# [Directions]
Find the line that contains "You are a computer-use" in the records below, then repeat exactly that line and each one after it, leaving pictures out.

--

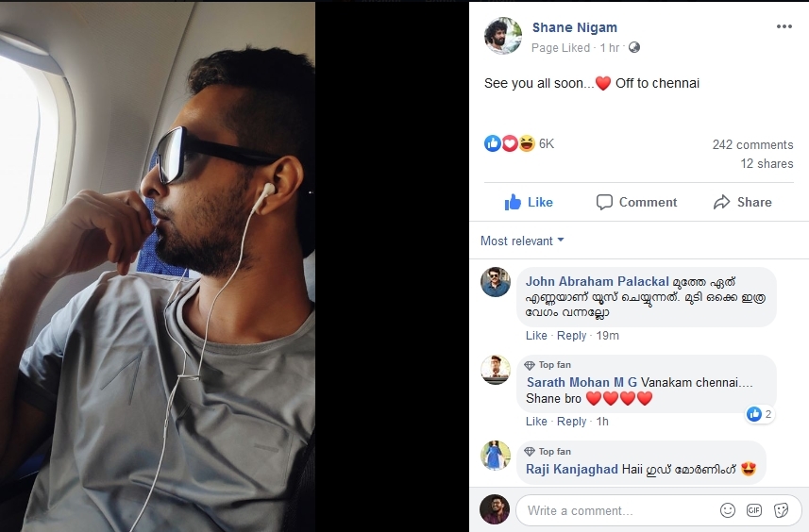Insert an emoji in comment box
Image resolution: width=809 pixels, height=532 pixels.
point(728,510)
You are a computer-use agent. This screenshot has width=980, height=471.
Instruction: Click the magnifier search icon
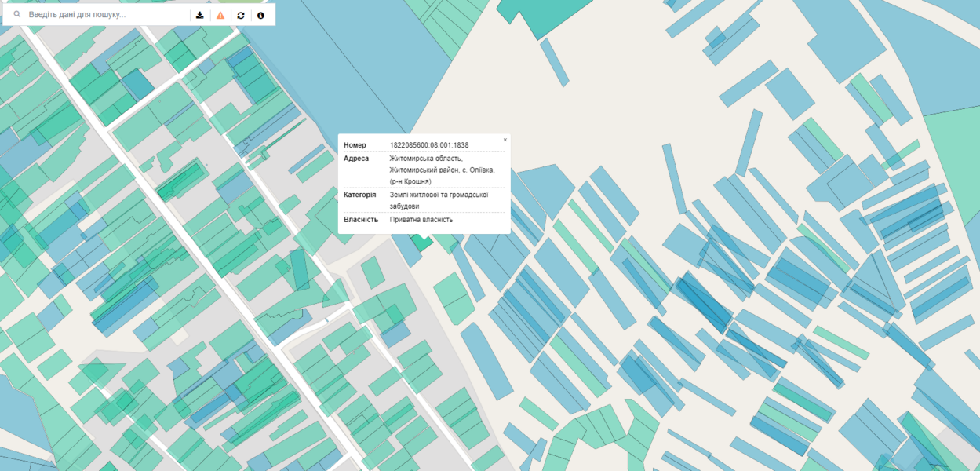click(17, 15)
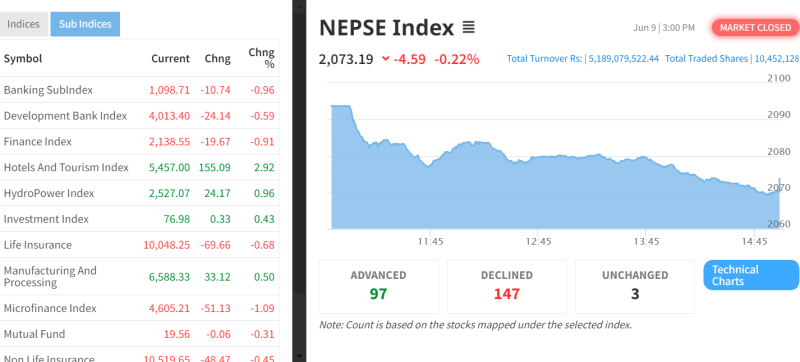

--

# [Exercise result]
You are a computer-use agent. This screenshot has width=980, height=471.
Instruction: Click the magnifier search icon
click(17, 15)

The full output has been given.